It's been pretty obvious to my wife and myself that to eat 'well' in the US you need to be 'rich.'

Finally, a news story from NPR's Morning Edition that quantifies this succinctly. (Obesity Often Linked to Income Americans eat about 50 percent of their meals in restaurants and fast-food counters, a habit tied to the nation's obesity epidemic.)

The median household income in the US is currently hovering at about $42,000.  If your family earns more than this, you could consider yourself rich - certainly not poor. 

The median family apparently spends about $25 per person per week on food (($3.50/day or $1300/year - approximately 12% of gross income; probably closer to 25% once you have deducted taxes, insurance premiums, and housing).  Thus half of the United States can afford about $1.80 per 1000 calories per day, assuming a 2000 Calorie diet.

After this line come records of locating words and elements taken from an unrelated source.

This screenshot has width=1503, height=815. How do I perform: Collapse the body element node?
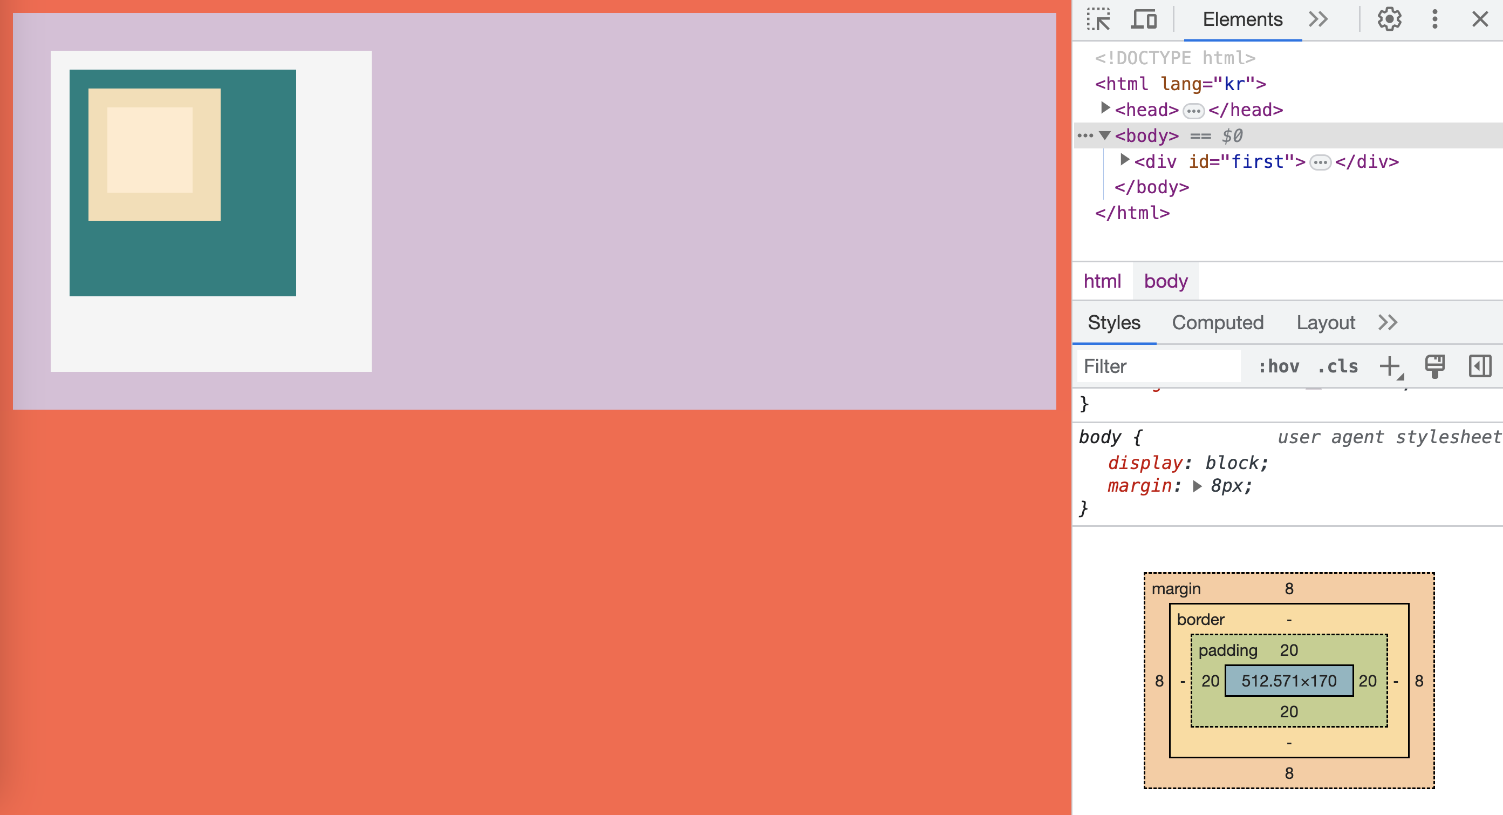point(1104,135)
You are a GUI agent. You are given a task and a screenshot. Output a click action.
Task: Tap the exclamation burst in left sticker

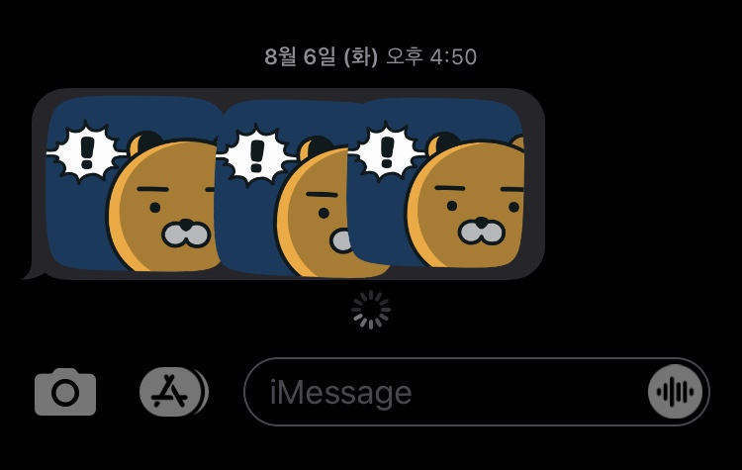click(x=87, y=152)
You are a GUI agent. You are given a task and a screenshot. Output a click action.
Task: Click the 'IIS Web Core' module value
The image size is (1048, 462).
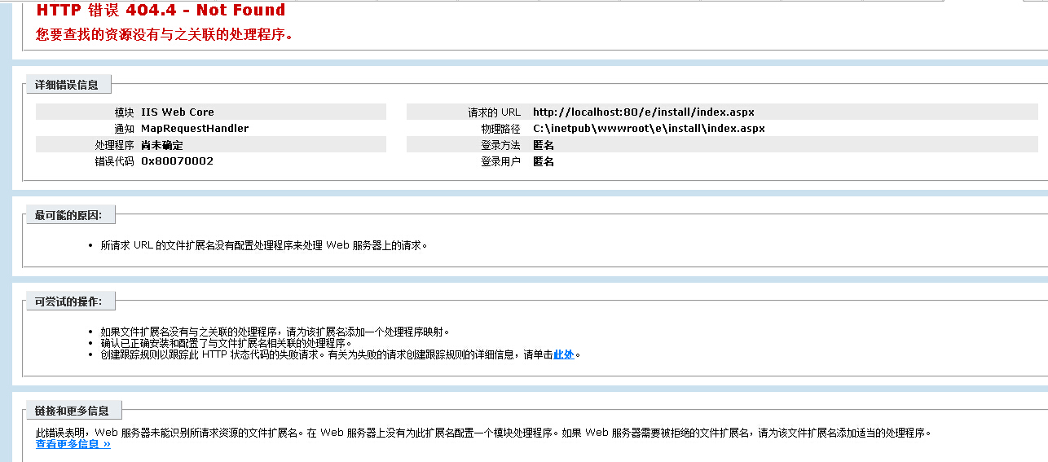(178, 112)
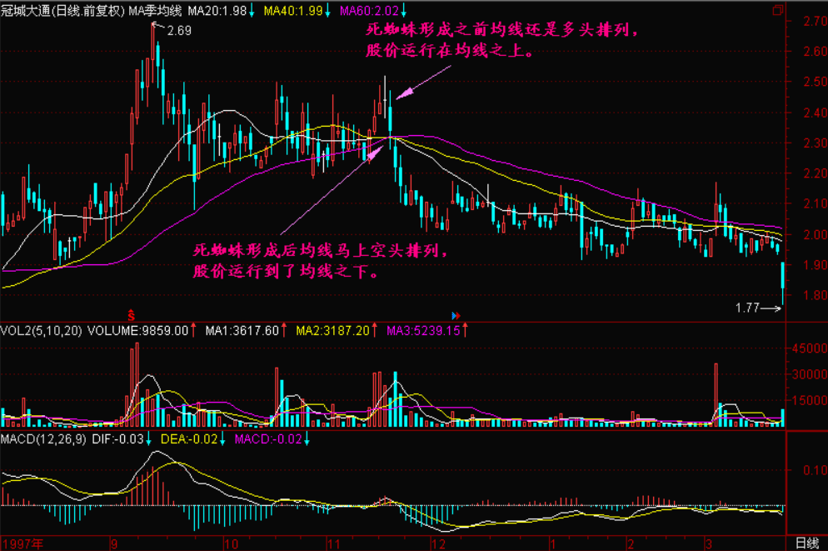Click the red window icon at chart top-right

tap(778, 12)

Now come the interesting numbers.

If you limit yourself to 2000 Calories a day and to Oreo cookies (not that you would!), you can manage on $1.50.  If you stuck to apples, that would cost you about $8-$10 a day for the same 2000 Calories.

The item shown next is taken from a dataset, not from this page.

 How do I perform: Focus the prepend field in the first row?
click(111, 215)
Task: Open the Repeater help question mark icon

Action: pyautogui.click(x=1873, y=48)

More realistically, bread, chips, cookies, and off-the-shelf prepared foods run about $1 per 1000 Calories.  Whereas fresh fruit, fruit juices, and fresh produce will cost you about $5-$10/1000 Calories.  If you add lean meats and fish to the mix, your costs go even higher.  The Atkins diet has apparently been costed at $15 per person per day (at $5,500 per person per year, that's more than four times what the median American can afford!)

This more or less confirms another new story I remember from many years ago, where one of the people interviewed ate 3 meals a day, 7 days a week, at McDonalds, because that was all he could afford.

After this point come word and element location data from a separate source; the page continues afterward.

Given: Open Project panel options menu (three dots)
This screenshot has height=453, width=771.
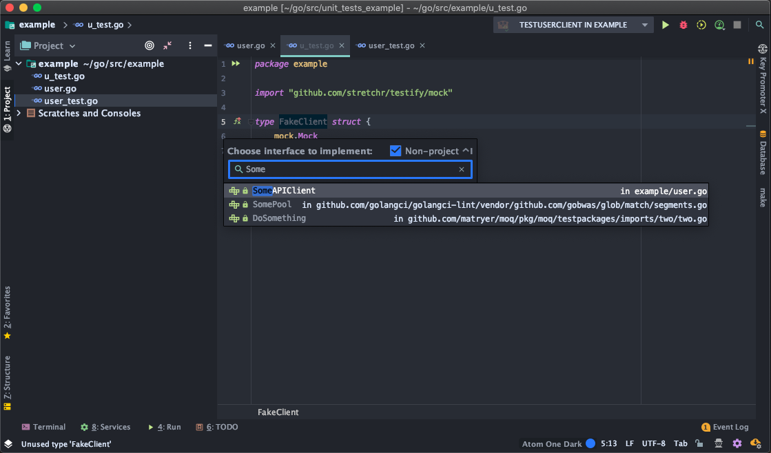Looking at the screenshot, I should click(190, 45).
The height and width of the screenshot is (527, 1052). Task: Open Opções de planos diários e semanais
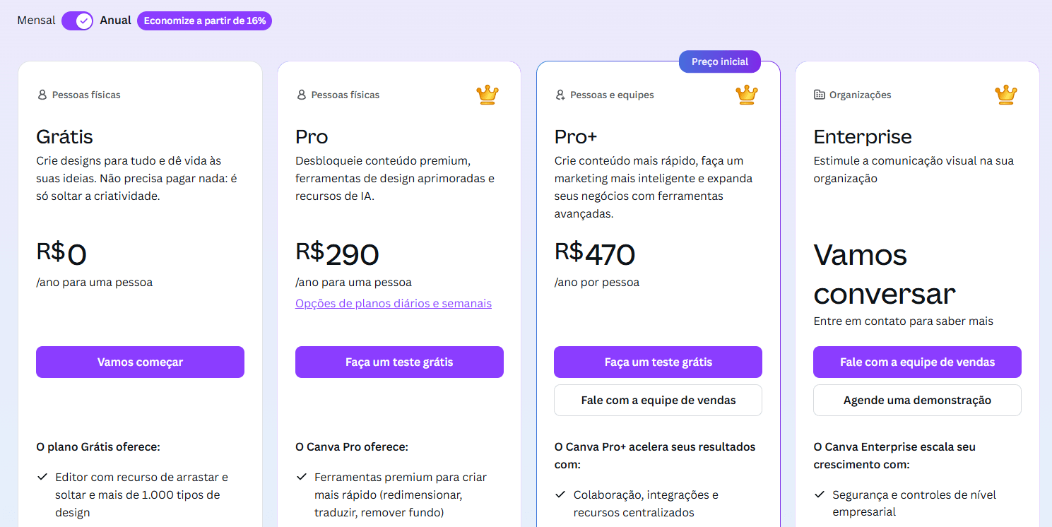(394, 303)
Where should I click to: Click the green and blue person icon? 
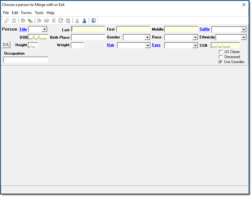[84, 21]
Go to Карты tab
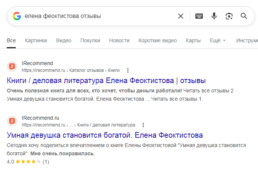258x171 pixels. coord(193,40)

If you assume that a good, employer-provided health insurance plan costs about $3,600 today, that is 3(!) times what the median American spends on food. (Admitedly, the health plan usually covers the whole family - still the cost of food and health care are now almost comparable.)  For each overweight/obese person in the family, add a 10%-20% premium for additional healthcare expenses.

Now that you can get your HMO to pay for your quit-smoking and weight-loss programs, how long before they start contributing to your groceries too?